John Robinson, leg amputated from wound received at Berryville September 3, 1864, and afterwards died.

Jacob Wolf, Sergeant, wounded in the leg at Fisher’s Hill, September 22, 1864.

Martin J. Gase, Corporal, wounded in the arm at Fisher’s Hill September 22, 1864.

FIELD AND STAFF.

Horace Kellogg, Lieutenant-Colonel, wounded in foot at Winchester June 15, 1863.

W. B. Hyatt, Surgeon, wounded in action at Winchester June 15, 1863.

CHAPTER XIV.
THE ESCAPE OF OFFICERS FROM PRISONS AND A BRIEF ACCOUNT OF THOSE WHO DIED THERE.

CONCLUSION.

In the Spring of 1864 the most of our officers who were then in prison where changed to various prisons throughout the South, some of them making the entire circuit of Libby, Raleigh, Macon, Savannah, Charleston and Columbia.

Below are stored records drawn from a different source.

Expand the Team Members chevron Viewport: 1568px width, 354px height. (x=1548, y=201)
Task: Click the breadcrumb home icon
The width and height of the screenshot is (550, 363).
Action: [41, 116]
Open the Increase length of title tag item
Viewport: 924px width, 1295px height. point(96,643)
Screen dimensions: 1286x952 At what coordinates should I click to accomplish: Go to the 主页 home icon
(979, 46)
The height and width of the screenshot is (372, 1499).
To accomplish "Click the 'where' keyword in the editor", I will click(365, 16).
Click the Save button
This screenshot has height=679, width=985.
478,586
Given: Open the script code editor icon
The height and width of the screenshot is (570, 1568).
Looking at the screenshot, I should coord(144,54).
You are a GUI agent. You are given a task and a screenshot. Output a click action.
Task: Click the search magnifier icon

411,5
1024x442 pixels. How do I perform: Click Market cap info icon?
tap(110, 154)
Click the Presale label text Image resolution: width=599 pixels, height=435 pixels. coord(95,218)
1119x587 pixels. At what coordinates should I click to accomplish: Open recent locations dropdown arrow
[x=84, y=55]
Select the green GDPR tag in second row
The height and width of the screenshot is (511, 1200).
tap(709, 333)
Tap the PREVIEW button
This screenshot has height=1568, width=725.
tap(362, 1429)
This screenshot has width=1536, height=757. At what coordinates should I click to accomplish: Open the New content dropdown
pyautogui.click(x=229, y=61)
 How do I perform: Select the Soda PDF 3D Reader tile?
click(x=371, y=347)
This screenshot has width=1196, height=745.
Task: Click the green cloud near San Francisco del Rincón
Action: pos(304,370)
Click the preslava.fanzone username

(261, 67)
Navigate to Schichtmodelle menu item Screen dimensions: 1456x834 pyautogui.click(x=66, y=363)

Two officers escaped by means of the “streight tunnel,” and Col. Wilson, Lieut. Col. Hunter, Capt. Chamberlin, and two or three others were exchanged and sent North, and, soon after, joined the regiment; while the greater portion of the remainder made their escape from some of the above named prisons and at different times. All of them, in fact, save Lieut. M. H. Smith, who was released by Gen. Sherman, on his celebrated march to the Sea, and Captains Riggs and Bender, who died there from cruel treatment. And, in-as-much as the escapes were all very similar, it will be necessary only to recount a few of them.